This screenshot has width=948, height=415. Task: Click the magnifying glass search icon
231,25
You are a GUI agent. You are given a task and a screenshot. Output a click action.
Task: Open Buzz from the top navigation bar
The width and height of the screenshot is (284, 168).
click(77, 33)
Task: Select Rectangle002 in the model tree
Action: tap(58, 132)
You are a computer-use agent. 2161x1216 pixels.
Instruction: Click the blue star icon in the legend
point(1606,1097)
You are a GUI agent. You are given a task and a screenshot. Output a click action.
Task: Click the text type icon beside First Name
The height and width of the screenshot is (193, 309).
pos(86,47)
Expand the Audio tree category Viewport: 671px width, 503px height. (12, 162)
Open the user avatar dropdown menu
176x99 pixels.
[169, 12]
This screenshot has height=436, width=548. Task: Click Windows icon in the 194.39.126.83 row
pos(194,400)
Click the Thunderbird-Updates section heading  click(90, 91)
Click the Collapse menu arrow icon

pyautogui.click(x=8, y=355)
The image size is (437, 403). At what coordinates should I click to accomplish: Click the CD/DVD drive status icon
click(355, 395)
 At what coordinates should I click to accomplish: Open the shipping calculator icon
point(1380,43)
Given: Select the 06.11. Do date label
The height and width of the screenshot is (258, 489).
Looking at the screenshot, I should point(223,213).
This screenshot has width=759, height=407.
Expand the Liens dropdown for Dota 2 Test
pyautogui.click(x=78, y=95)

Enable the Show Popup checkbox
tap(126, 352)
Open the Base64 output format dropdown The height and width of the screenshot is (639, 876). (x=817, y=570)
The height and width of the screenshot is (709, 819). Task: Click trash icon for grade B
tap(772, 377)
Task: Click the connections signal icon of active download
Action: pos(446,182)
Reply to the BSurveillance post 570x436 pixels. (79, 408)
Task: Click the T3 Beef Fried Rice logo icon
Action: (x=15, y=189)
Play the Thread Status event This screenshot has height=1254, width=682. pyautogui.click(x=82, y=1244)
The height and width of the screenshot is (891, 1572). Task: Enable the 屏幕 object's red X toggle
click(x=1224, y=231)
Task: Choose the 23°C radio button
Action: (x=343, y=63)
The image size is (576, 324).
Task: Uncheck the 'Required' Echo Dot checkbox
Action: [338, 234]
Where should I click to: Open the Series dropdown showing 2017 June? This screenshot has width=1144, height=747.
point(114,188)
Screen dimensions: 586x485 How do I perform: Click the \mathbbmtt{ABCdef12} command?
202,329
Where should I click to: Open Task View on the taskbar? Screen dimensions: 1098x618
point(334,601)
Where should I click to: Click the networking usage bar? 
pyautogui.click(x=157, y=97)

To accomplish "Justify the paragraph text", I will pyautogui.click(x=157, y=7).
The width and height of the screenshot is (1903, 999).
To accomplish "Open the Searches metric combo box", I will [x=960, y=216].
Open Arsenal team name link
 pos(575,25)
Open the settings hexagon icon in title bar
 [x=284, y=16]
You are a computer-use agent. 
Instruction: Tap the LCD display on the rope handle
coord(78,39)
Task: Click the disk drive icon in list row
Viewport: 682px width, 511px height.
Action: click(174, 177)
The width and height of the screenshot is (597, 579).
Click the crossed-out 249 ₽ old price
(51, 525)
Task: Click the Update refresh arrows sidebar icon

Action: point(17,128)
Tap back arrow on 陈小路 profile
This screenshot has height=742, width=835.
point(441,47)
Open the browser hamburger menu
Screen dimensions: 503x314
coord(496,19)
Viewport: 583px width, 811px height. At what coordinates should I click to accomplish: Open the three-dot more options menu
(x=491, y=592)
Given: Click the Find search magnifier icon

**Work item:**
Everything above, from first entry to last, must be reproduced exactly.

**Result of this task:**
This screenshot has width=948, height=415. Task: Click the magnifying glass search icon
231,25
You are a GUI agent. You are given a task and a screenshot. Output a click action.
Task: Open Buzz from the top navigation bar
The width and height of the screenshot is (284, 168).
click(77, 33)
Task: Select Rectangle002 in the model tree
Action: tap(58, 132)
You are a computer-use agent. 2161x1216 pixels.
Instruction: Click the blue star icon in the legend
point(1606,1097)
You are a GUI agent. You are given a task and a screenshot. Output a click action.
Task: Click the text type icon beside First Name
The height and width of the screenshot is (193, 309).
pos(86,47)
Expand the Audio tree category Viewport: 671px width, 503px height. (12, 162)
Open the user avatar dropdown menu
176x99 pixels.
[169, 12]
This screenshot has height=436, width=548. Task: Click Windows icon in the 194.39.126.83 row
pos(194,400)
Click the Thunderbird-Updates section heading  click(90, 91)
Click the Collapse menu arrow icon

pyautogui.click(x=8, y=355)
The image size is (437, 403). At what coordinates should I click to accomplish: Click the CD/DVD drive status icon
click(355, 395)
 At what coordinates should I click to accomplish: Open the shipping calculator icon
point(1380,43)
Given: Select the 06.11. Do date label
The height and width of the screenshot is (258, 489).
Looking at the screenshot, I should point(223,213).
This screenshot has width=759, height=407.
Expand the Liens dropdown for Dota 2 Test
pyautogui.click(x=78, y=95)

Enable the Show Popup checkbox
tap(126, 352)
Open the Base64 output format dropdown The height and width of the screenshot is (639, 876). (x=817, y=570)
The height and width of the screenshot is (709, 819). Task: Click trash icon for grade B
tap(772, 377)
Task: Click the connections signal icon of active download
Action: pos(446,182)
Reply to the BSurveillance post 570x436 pixels. (79, 408)
Task: Click the T3 Beef Fried Rice logo icon
Action: (x=15, y=189)
Play the Thread Status event This screenshot has height=1254, width=682. pyautogui.click(x=82, y=1244)
The height and width of the screenshot is (891, 1572). Task: Enable the 屏幕 object's red X toggle
click(x=1224, y=231)
Task: Choose the 23°C radio button
Action: (x=343, y=63)
The image size is (576, 324).
Task: Uncheck the 'Required' Echo Dot checkbox
Action: [338, 234]
Where should I click to: Open the Series dropdown showing 2017 June? This screenshot has width=1144, height=747.
point(114,188)
Screen dimensions: 586x485 How do I perform: Click the \mathbbmtt{ABCdef12} command?
202,329
Where should I click to: Open Task View on the taskbar? Screen dimensions: 1098x618
point(334,601)
Where should I click to: Click the networking usage bar? 
pyautogui.click(x=157, y=97)

To accomplish "Justify the paragraph text", I will pyautogui.click(x=157, y=7).
The width and height of the screenshot is (1903, 999).
To accomplish "Open the Searches metric combo box", I will [x=960, y=216].
Open Arsenal team name link
 pos(575,25)
Open the settings hexagon icon in title bar
 [x=284, y=16]
You are a computer-use agent. 
Instruction: Tap the LCD display on the rope handle
coord(78,39)
Task: Click the disk drive icon in list row
Viewport: 682px width, 511px height.
Action: click(174, 177)
The width and height of the screenshot is (597, 579).
Click the crossed-out 249 ₽ old price
(51, 525)
Task: Click the Update refresh arrows sidebar icon

Action: point(17,128)
Tap back arrow on 陈小路 profile
This screenshot has height=742, width=835.
point(441,47)
Open the browser hamburger menu
Screen dimensions: 503x314
coord(496,19)
Viewport: 583px width, 811px height. At what coordinates should I click to accomplish: Open the three-dot more options menu
(x=491, y=592)
Given: Click the Find search magnifier icon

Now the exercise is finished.